In the previous post, I wrote about the problem of taking “write what you know” literally and what you can do instead.
There is another interpretation that can help writing feel more visceral and realistic. “Write what you know” is practically useless when it comes to cold hard facts, but can be a useful tool if applied to our emotional experiences. Bear with me; I’ll try to stop this from becoming too wishy-washy. Remember that feeling of disappointment when you were passed over for an award or a promotion or a raise? How about when you discovered someone you liked already had a partner? How exactly did that feel? Was it a feeling of free fall or a weight in your stomach or a tightness in your throat or a heaviness in your limbs? Physical cues for emotions can be incredibly useful in fiction.
Let’s see an example of this in action. I will give you two (probably mediocre but hopefully you get the idea) pieces of text describing the same emotion:
He felt sad.
His legs collapsed, sending him sprawling to the floor. A half-swallowed gasp squeezed its way out of his painfully tight throat.
The first one tells us very little. The second one, within the context of a story, tells us much more about the character himself, how he physically reacts to sadness. There are also different levels of sadness, which the first example doesn’t capture. The second one, however, tells us this is an extremely potent form. The first guy could just be sad there were no apples left at the supermarket, while the second guy could have just lost a loved one. Paying attention to our reactions to emotions is the best possible interpretation of “write what you know”. Watching other people can also help, but I’d advise you not to do this in, shall we say, socially unacceptable scenarios.

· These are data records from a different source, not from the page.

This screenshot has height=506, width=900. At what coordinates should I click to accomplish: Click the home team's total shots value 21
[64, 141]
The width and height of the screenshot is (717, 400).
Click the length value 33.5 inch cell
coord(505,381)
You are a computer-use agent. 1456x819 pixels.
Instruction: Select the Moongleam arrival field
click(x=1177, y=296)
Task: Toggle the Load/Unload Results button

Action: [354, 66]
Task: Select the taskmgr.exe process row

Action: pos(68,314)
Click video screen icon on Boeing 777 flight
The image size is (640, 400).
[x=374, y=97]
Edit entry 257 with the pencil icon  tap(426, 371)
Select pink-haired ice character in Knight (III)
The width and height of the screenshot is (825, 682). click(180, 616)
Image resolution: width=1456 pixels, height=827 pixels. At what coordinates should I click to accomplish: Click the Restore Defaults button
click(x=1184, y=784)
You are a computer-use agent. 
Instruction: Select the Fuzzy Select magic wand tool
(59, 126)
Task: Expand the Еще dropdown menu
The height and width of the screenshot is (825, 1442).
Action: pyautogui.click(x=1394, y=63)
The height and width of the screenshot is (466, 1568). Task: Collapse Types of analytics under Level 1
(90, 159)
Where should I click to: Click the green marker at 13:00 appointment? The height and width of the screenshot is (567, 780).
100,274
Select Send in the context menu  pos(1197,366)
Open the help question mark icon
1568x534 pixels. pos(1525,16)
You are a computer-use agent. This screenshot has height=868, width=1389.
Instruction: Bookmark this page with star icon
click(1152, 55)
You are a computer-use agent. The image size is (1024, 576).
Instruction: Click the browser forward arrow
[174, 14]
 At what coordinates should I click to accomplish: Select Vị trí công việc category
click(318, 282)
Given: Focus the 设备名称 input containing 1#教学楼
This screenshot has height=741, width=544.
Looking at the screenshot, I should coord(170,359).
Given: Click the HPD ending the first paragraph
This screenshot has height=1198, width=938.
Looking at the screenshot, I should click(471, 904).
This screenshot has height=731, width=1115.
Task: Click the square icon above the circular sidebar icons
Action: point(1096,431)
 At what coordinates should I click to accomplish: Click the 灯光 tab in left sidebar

Bad novels (although readers have different interpretations of what is a bad novel) are often perceived to be so because they feel false to the reader. Something is off. The author doesn’t appear to have a clear grasp on human behaviour or emotion. This can happen if the characters don’t quite react realistically to what is being thrown at them, and is often a result of the author not paying enough attention to the nuances of how mind and matter interact to create emotion. We all run into this problem at some time or another with our own writing. It can be hard to perfectly capture how a character is feeling in a given moment. I suck at it myself.
Interpreting “write what you know” as an invitation to incorporate our own emotional experiences into our writing is far more helpful than taking the advice to mean knowledge of facts which, while important, generally aren’t that difficult to find. Emotional experience, however, when incorporated into a story, can make even the most outlandish tale feel real to the reader.